Pangolins have recently attracted global attention for their potential role in the COVID-19 pandemic. The source of the virus remains unclear, but scientists suspect it originated in bats and was passed to people via an intermediate host that may have been the pangolin. These solitary, insect-eating mammals are poached for their scales and meat. In fact, they are the most trafficked mammals in the world, which is why researchers have developed a set of DNA tools to help track and mitigate the trade.
Pangolins are found in Africa and Asia. They are hunted for their scales, which are used in many traditional medicines; and for their meat, which is eaten as a delicacy in parts of Asia and sold at bushmeat markets in Africa. Of the eight pangolin species that exist, three are listed by the International Union for Conservation of Nature (IUCN) as critically endangered. The rest are categorised as either endangered or vulnerable.
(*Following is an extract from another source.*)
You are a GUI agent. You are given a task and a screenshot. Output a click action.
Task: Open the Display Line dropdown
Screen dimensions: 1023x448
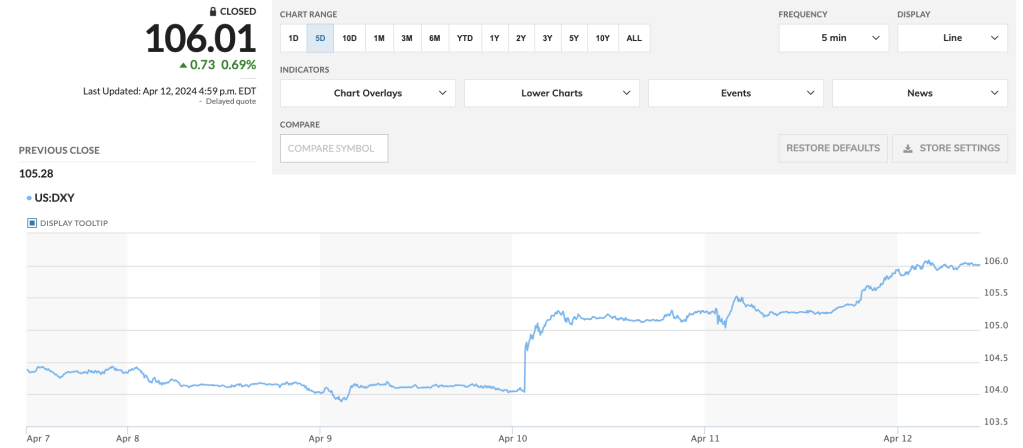[x=952, y=38]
To trace the trafficking networks, Philippe Gaubert, at the French National Research Institute for Sustainable Development in Toulouse, France, is leading a 5-year project that aims to apply genomics to help identify and track the origins of illegally traded pangolins. “We are trying to design tools that can be used by institutions, scientists, and NGOs” to help trace and mitigate the trade, Gaubert says. These DNA-based tools should help answer three key questions about pangolin scales and body parts seized by authorities: the number of animals that contributed to the seized materials, which species are present, and where they come from, reports The Scientist.
In Africa, Gaubert’s team is focusing on the white-bellied pangolin, a small, tree-dwelling species that’s listed as endangered by the IUCN. In 2016, Gaubert and his colleagues identified unique genetic signatures using mitochondrial DNA for six lineages of white-bellied pangolins from six different regions in Africa. While the genetic markers the team used to trace the origins of the pangolins were reliable, one of the limitations is that they are only able to identify the broad region where the animals are from. To pinpoint the source at a country- or population-level, higher-resolution markers are needed.
Gaubert’s team is now working on tools that use more specific identifying markers. The team is also working on developing genomic tools based on single nucleotide polymorphisms (SNPs).
Meanwhile, the illegal pangolin trade rages on. There have been some signs of it slowing due to COVID-19. The global lockdown has kept poachers at home and the pangolins’ possible link to coronavirus is causing fear that consuming them may be harmful. But that slowdown probably won’t be long-lived; the trade is slowly picking back up, says Gaubert.